Madrid, la política desnortada

Debe ser duro haber llegado a ser comunidad autónoma y capital constitucional por exclusión. Nadie quería arrejuntarse con Madrid para formar comunidad. Es explicable, porque dos realidades muy distintas no encajan fácilmente y Castilla-La Mancha y aún menos Castilla y León, con territorios tan inmensos y despoblados, no vieron con buenos ojos formar pareja con un enano, pero muy cabezón, como Madrid.

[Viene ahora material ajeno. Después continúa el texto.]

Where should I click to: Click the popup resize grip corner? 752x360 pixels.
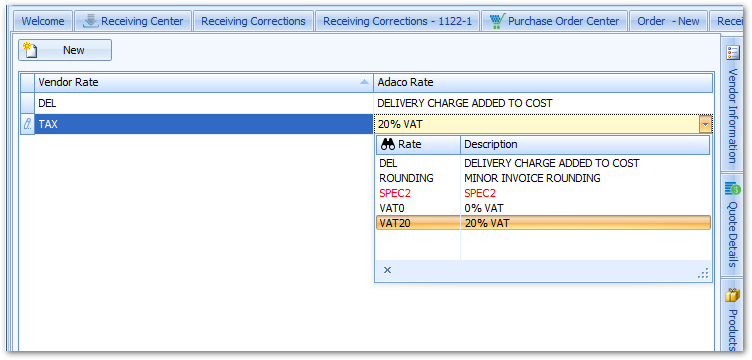click(703, 273)
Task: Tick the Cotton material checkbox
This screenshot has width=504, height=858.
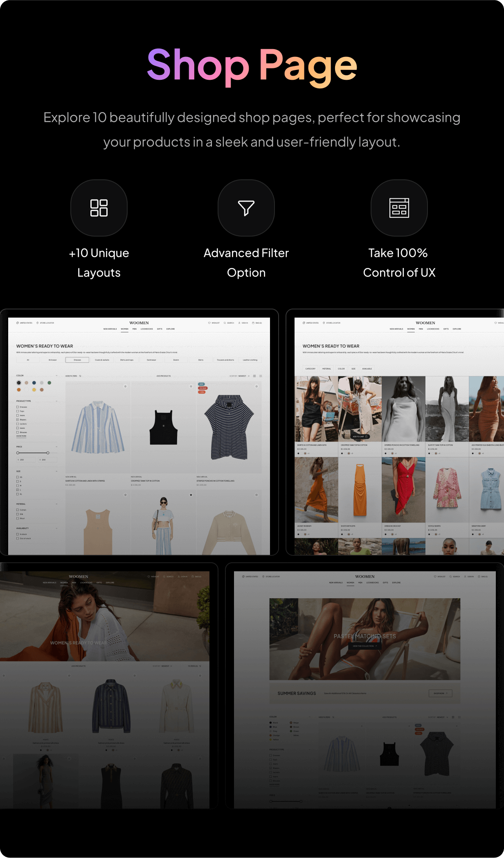Action: coord(18,510)
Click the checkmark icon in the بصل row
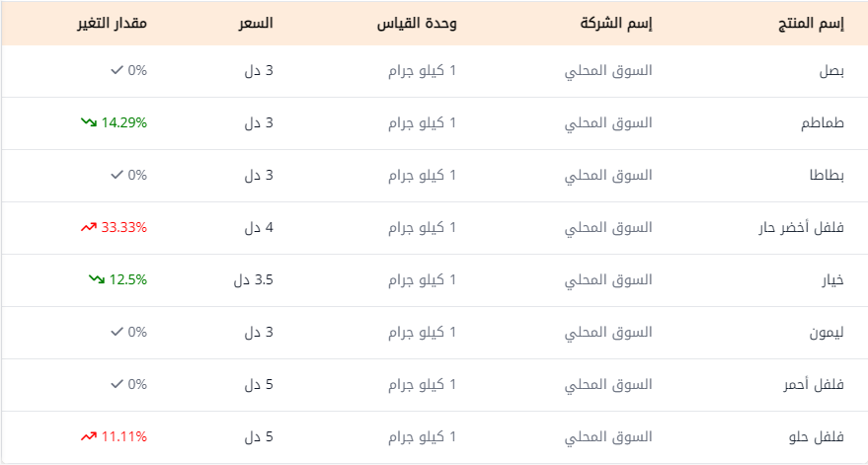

En un espacio estepario como el de la meseta, hubo un primer momento democrático en el que la izquierda supo representar a un Madrid inquieto joven, moderno y ansioso de libertad. Allí estaba un profesor viejo acercándose a los jóvenes de la movida. Madrid quería vivir intensamente la desconocida sociedad que se avecinaba.

Los nuevos socialistas, organizados en el PSOE, supieron atraerse al viejo universitario y disidente que encabezaba el fracasado Partido Socialista Popular y que terminó aceptando disolver su partido y encabezar las listas para la alcaldía madrileña bajo otro paraguas socialista. Eran las primeras elecciones municipales democráticas de 1979.

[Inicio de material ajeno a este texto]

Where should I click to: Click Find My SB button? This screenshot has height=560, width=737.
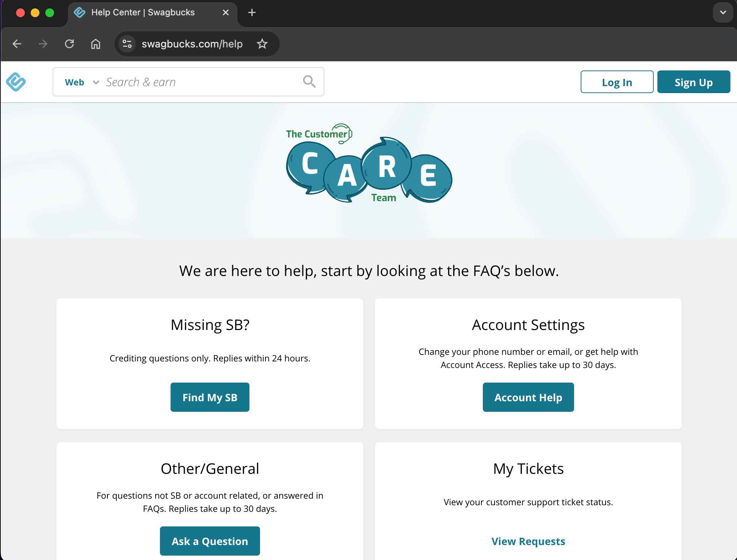[210, 397]
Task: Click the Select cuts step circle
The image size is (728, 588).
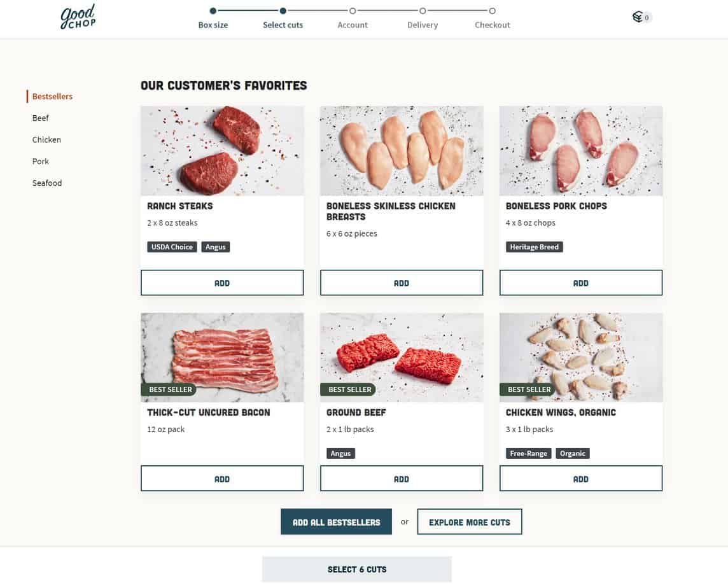Action: [283, 11]
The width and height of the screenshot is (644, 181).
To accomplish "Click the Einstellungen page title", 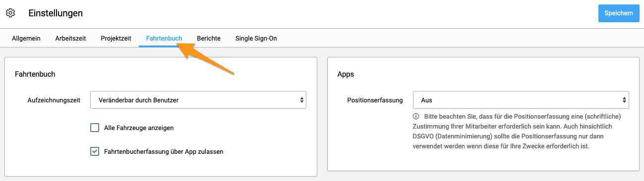I will pyautogui.click(x=56, y=13).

Ganaron las elecciones, pero necesitaron el apoyo de los nueve concejales del PCE, con los que sumaron 34 concejales, frente a los 25 de la Unión de Centro Democrático (UCD). Allí se encontraban concejales como Eduardo Mangada, Cristina Almeida, o Joaquín Leguina, que protagonizaron las primeras grandes transformaciones que condujeron a la remodelación de barrios, construcción de vivienda pública, erradicación del chabolismo y a contar con dotaciones culturales, sociales, educativas, deportivas y recreativas cercanas a la ciudadanía.

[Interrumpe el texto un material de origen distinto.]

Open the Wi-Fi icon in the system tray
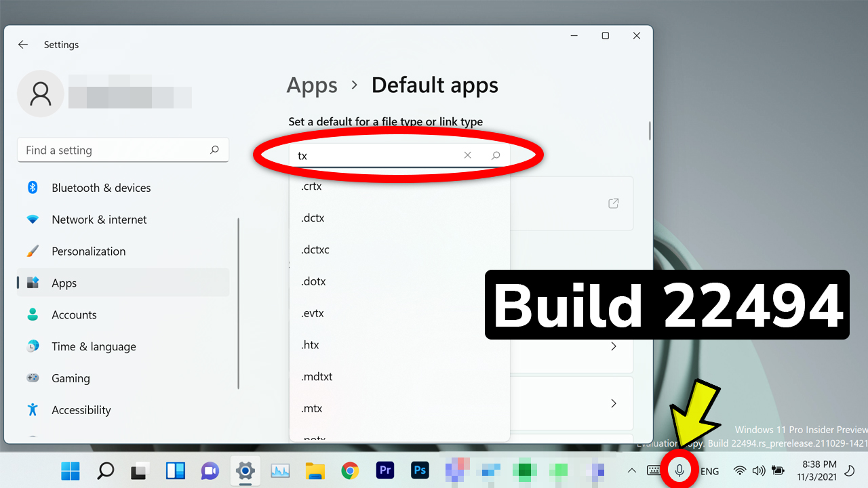 coord(738,470)
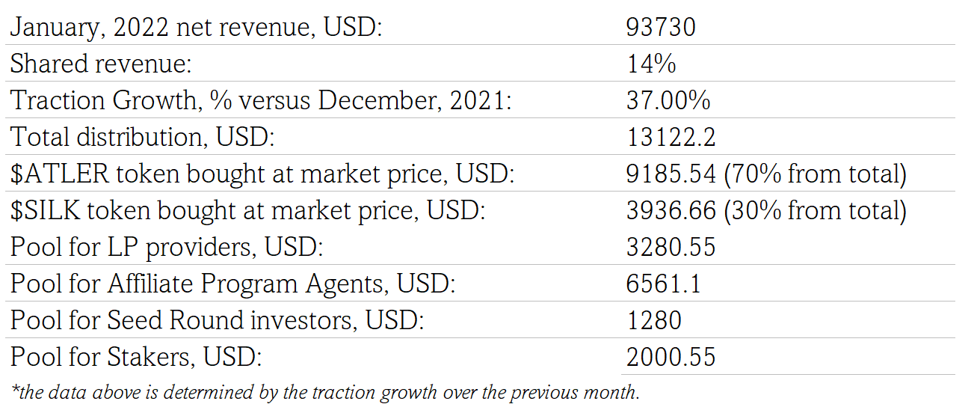Select the January 2022 net revenue label

click(196, 27)
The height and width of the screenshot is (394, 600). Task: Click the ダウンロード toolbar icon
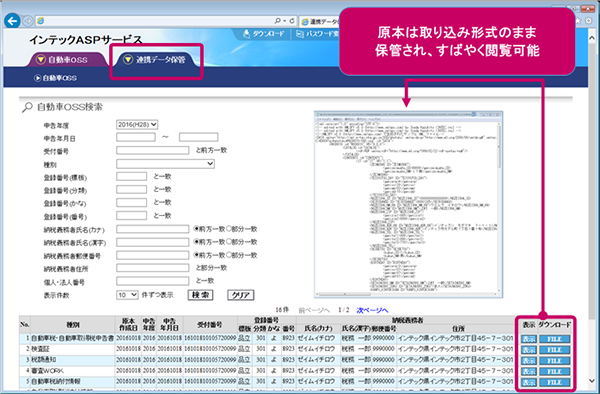pos(247,34)
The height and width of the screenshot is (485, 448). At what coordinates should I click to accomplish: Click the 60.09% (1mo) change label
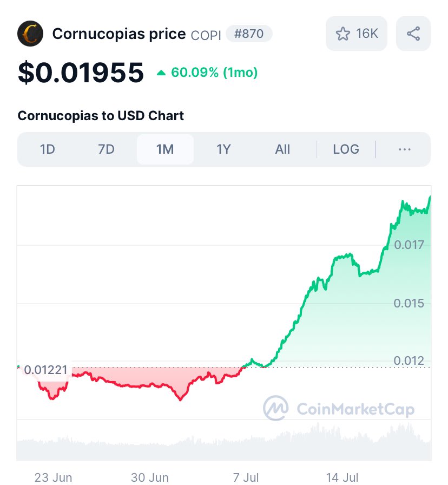214,73
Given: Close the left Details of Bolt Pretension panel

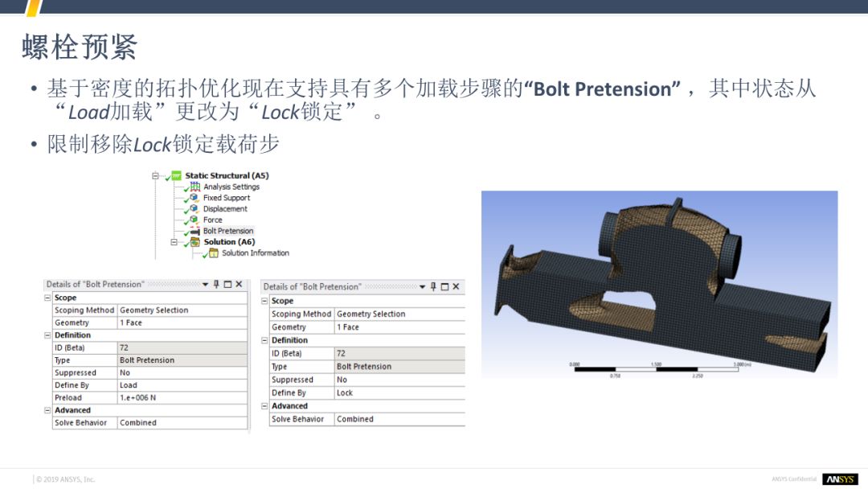Looking at the screenshot, I should [x=239, y=285].
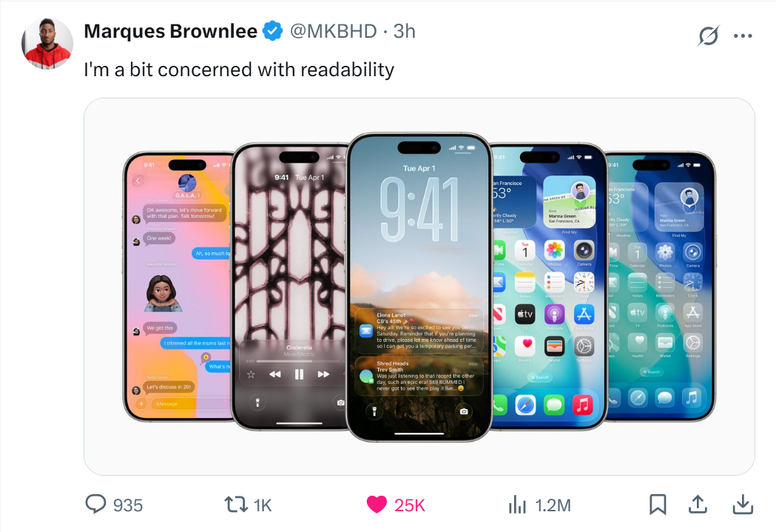This screenshot has width=776, height=532.
Task: Click the 935 replies count
Action: [128, 505]
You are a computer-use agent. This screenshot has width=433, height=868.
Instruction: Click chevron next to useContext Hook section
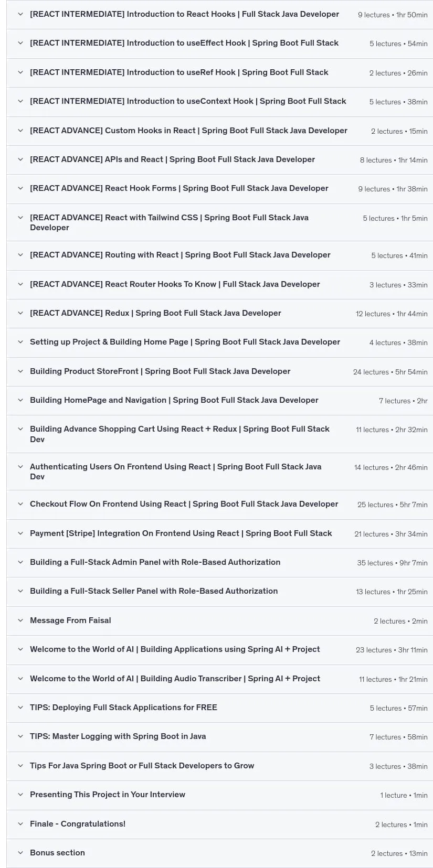pyautogui.click(x=20, y=101)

Fue aquella una experiencia ilusionante, que permitió que el primer gobierno autonómico de Madrid, en 1983, contara con una mayoría absoluta socialista. Más tarde gobernarían con apoyo del CDS, heredero de la UCD y después con el de Izquierda unida (IU), la fuerza política nacida del PCE tras la debacle electoral comunista del 82, tras las escisiones y fracturas que siguieron a continuación y la posterior confluencia de fuerzas políticas y sociales que se opusieron al ingreso de España en la OTAN.

Sea como fuere, la mayoría de izquierdas perdió el Ayuntamiento de Madrid en una moción de censura, allá por 1989., lo cual dio lugar a un breve gobierno municipal de la derecha, presidido por el CDS, que vendió caro su apoyo a la moción que desbancó al socialista Juan Barranco de la alcaldía, imponiendo a Rodríguez Sahagún como alcalde.

Un triunfo efímero y transitorio teniendo en cuenta que dos años después las elecciones de 1991 dieron el triunfo absoluto al PP. Salvo el paréntesis del gobierno de Carmena, entre 2015 y 2019 (alguien tendrá que valorar algún día lo efímero de tal experiencia), la derecha ha gobernado el Ayuntamiento de la capital durante 32 años.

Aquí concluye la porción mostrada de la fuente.